What is “The Machine” and how does it affect our day-to-day lives? SFU undergraduates tackled this question using various creative approaches at the Faculty of Communication, Art and Technology’s (FCAT) fourth annual Undergraduate Conference, held on Mar. 5 at the Goldcorp Centre for the Arts.
Open to students from the School of Contemporary Arts (SCA), Communications (CMNS), and Interactive Arts and Technology (SIAT), the conference showcased papers, installations, and performances based on the theme of “The Machine.”
Undergraduate students had unlicensed freedom to submit a proposal based on their interpretation of what “The Machine” could mean, as long as it was based on academic research. The submissions were subcategorized into three genres: Security, Patterns, and Reflection.
SFU President Andrew Petter and vice president, academic and provost Jon Driver both made appearances at the conference. Driver spoke of the event as an “experience of refined and genuine” presentations. He also discussed the “distinguishing features of SFU,” which, as “innovative education, cutting edge research and community outreach,” are utilized in building significant knowledge and insight for the students.
Driver also took the opportunity to congratulate the participating students directly for “all they have achieved and all they will achieve.”

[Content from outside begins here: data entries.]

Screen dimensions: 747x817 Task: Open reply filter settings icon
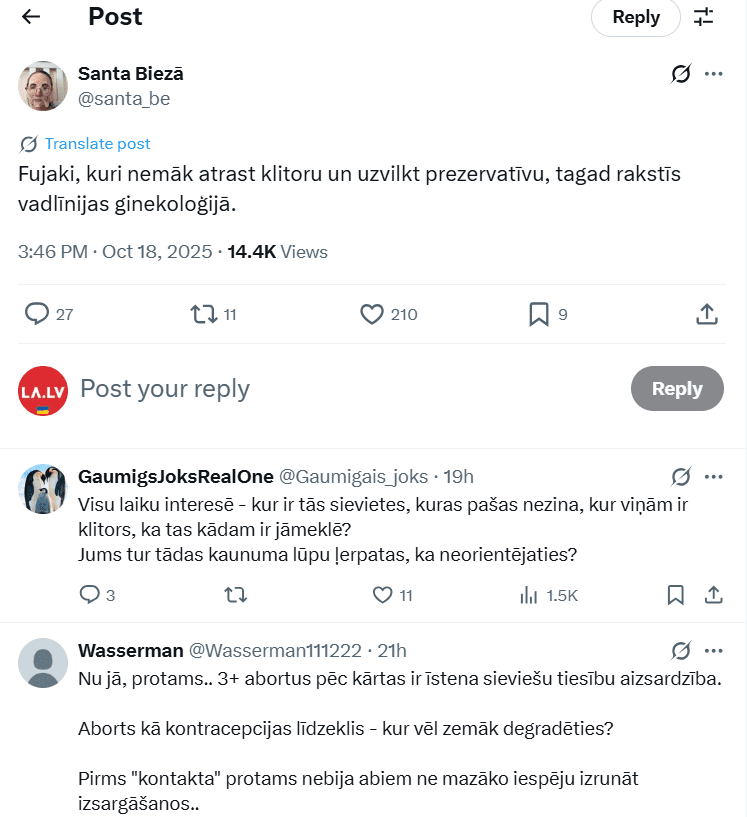(x=704, y=17)
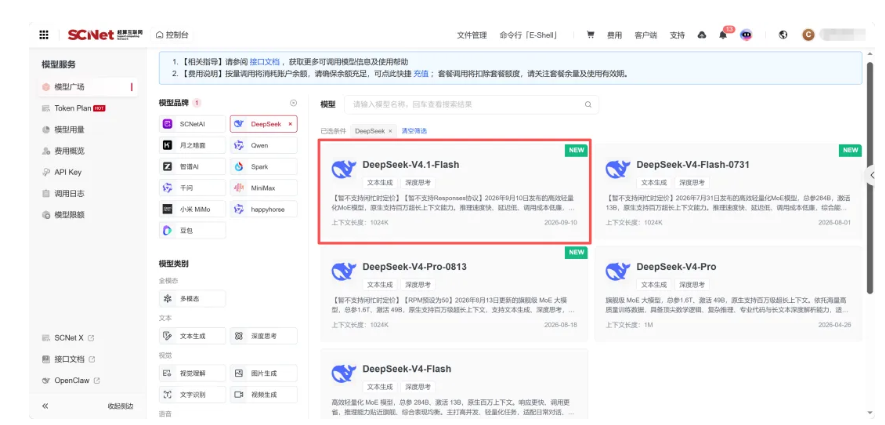Open API Key in the sidebar

click(68, 172)
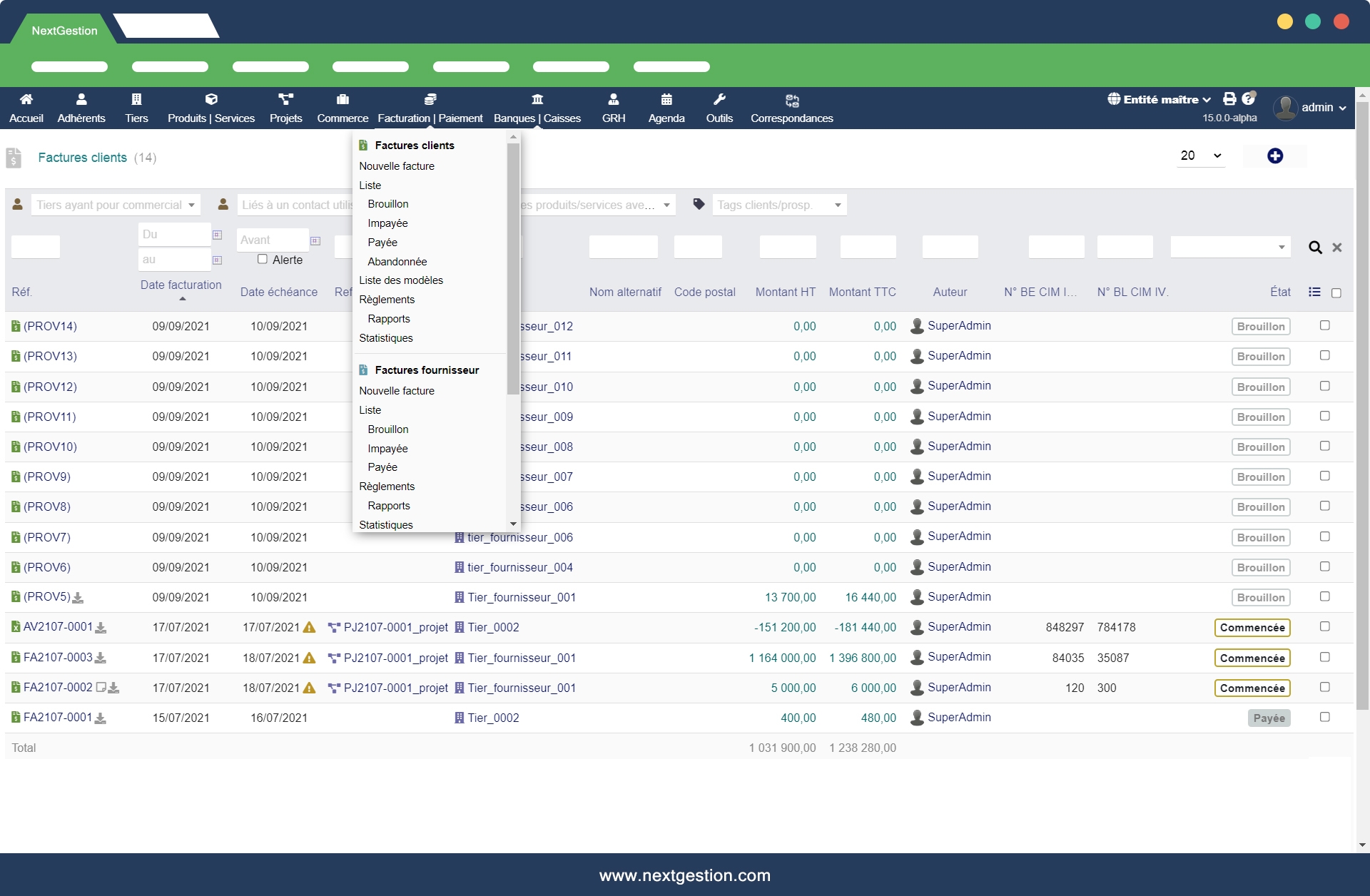
Task: Click the Outils wrench icon
Action: (x=719, y=100)
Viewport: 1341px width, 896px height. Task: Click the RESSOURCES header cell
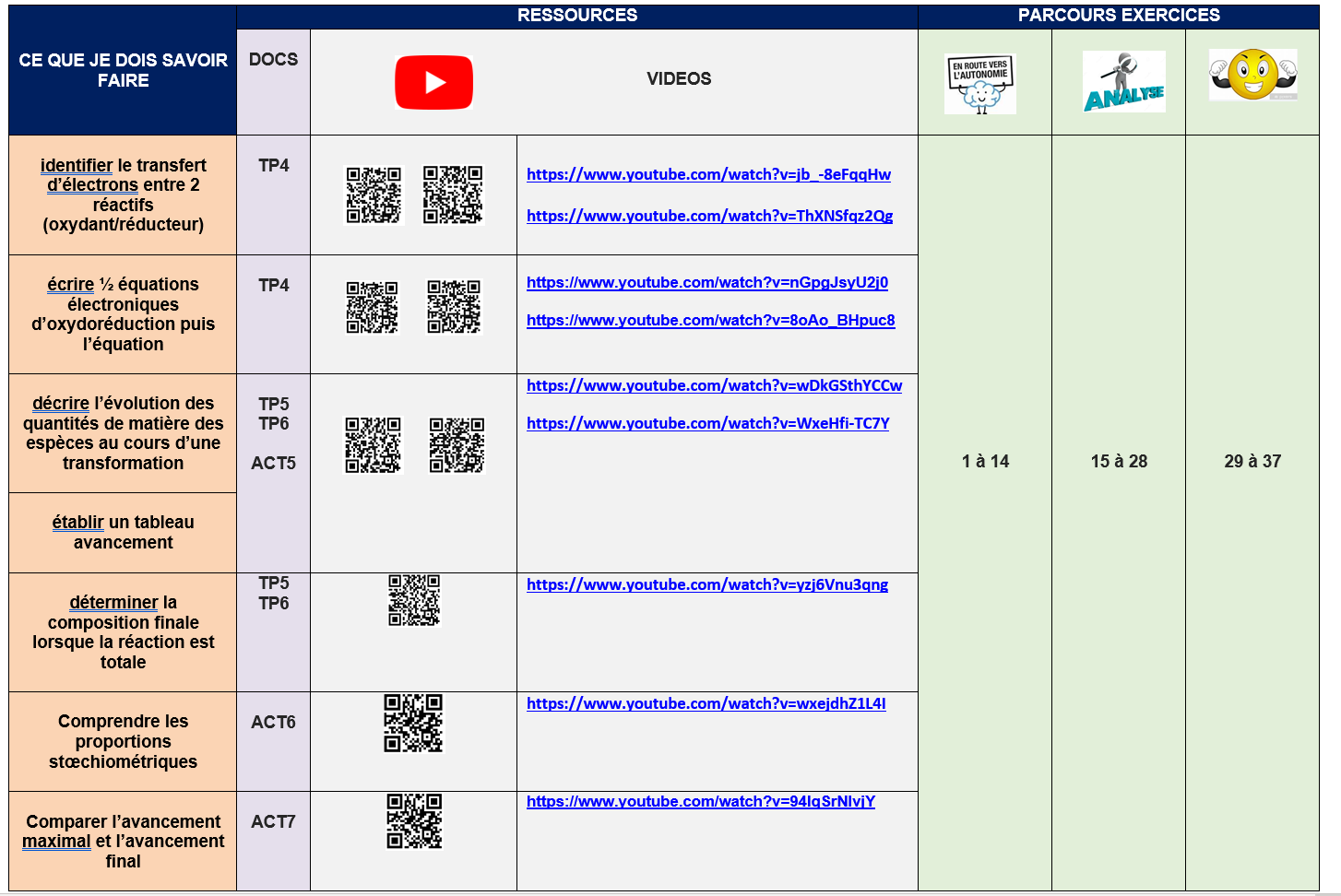pyautogui.click(x=576, y=16)
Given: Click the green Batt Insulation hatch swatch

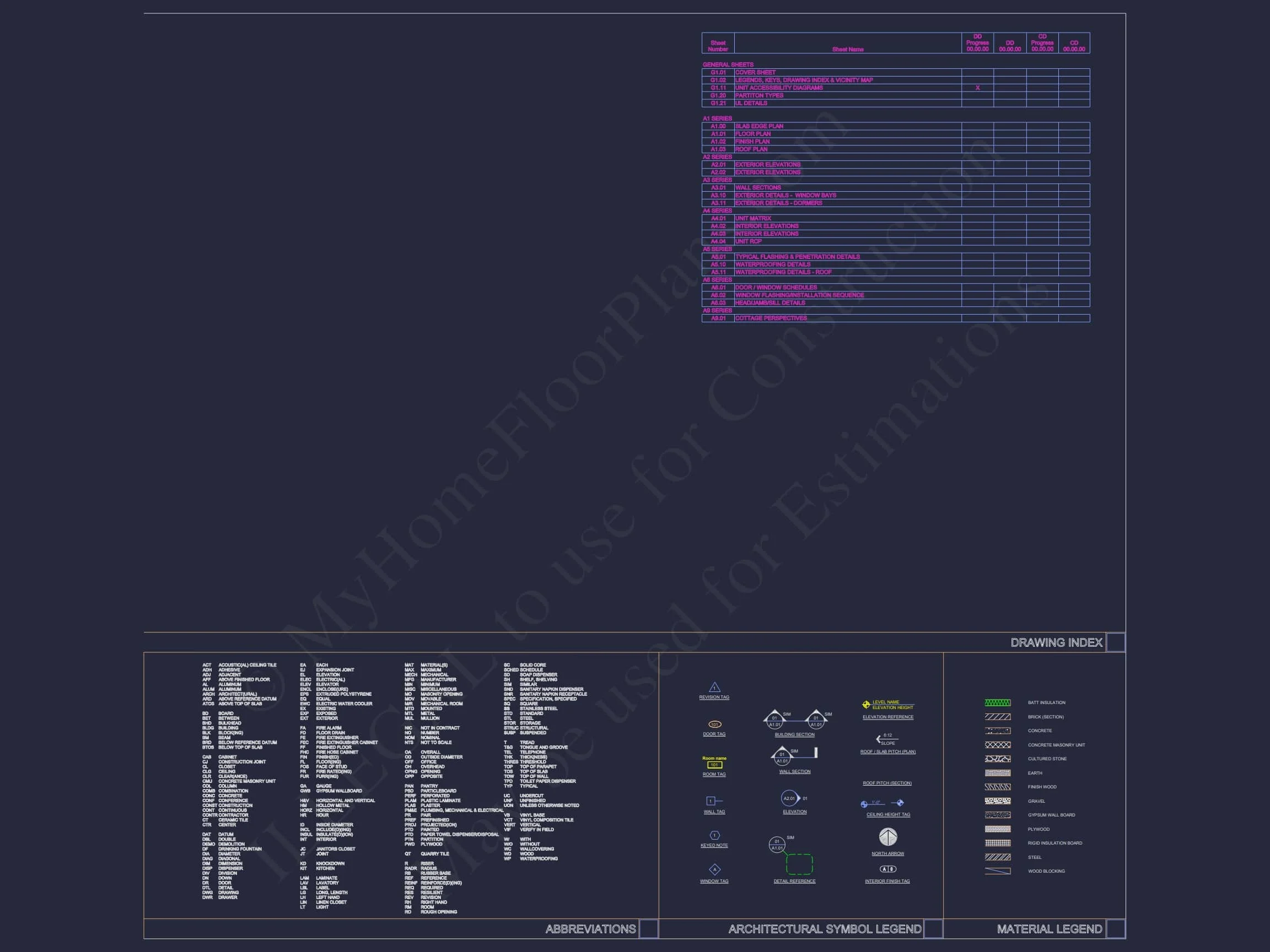Looking at the screenshot, I should click(997, 702).
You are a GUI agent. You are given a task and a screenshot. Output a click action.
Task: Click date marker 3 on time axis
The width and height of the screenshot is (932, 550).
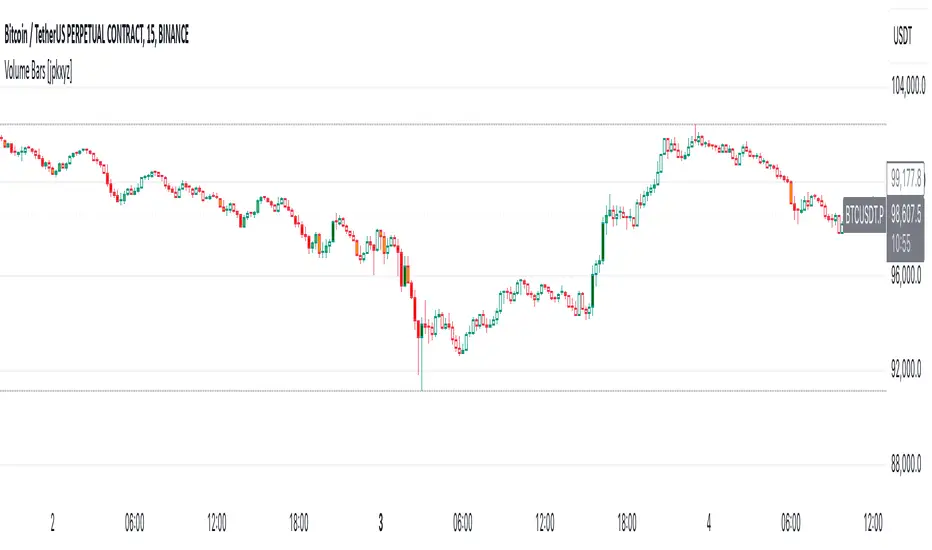click(x=381, y=522)
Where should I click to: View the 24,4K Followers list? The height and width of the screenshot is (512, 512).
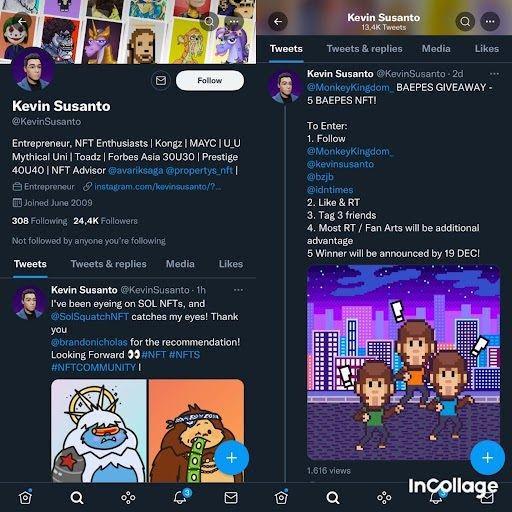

Many presenters had notable and interesting concepts, which intrigued their peers, instructors, and any curious attendees. SIAT students Justin Chan, Jong Won I’m, Kateryna Jones, Bobby Soetarto and Bianca Zhu created an Interactive Projectional Environment which challenged the way people view their surrounding environment.
They used “‘The Machine’ that we use everyday — the computer — to encourage people to acknowledge their environment and consider the implications of high technology in our world.
Two other SIAT students, Lam Kwan and David Yang Li, presented “an advanced mind-controlled robot called IRobo.” IRobo aims to aid the disabled, helping them to “experience a richer life and be a part of the community again.” Furthermore, the project “explores the idea of an advanced mind-controlled robot that allows the user to live in an idealized form.”
By contrasting the positive and negative aspects of such a device through their video, the team explored the ideas that arise from frequent use and control of machines and technology.
SCA student Alex Stursberg created a two-part sculptural work entitled “The Political Economy of Painting,” which “considers the relationship of art-making and labour, while reflecting on manufacturing, industry, and the economics of art.” Stursberg said that, as an art assistant, he sees this “other end of the creation process” after the painting is finished.
The “waste material” used in the structure, such as paint tubes, represented the other end of the industry. By comparing the labour structure, he scrutinized this machine as being a societal representation. As the forces of labour shift, as the way with which society relates to work changes, so does the machine we fit into.
Beth Padfield, program coordinator, was excited by the day’s interdisciplinary efforts. She mentioned this conference as a way of getting different faculties together, working for similar interests, and developing a fascination for technology and society.
In the end, Padfield felt the conference’s greatest success was the collaboration of creativity and critical thinking, all because it “got [the students] in the same room so they can start talking to one another.”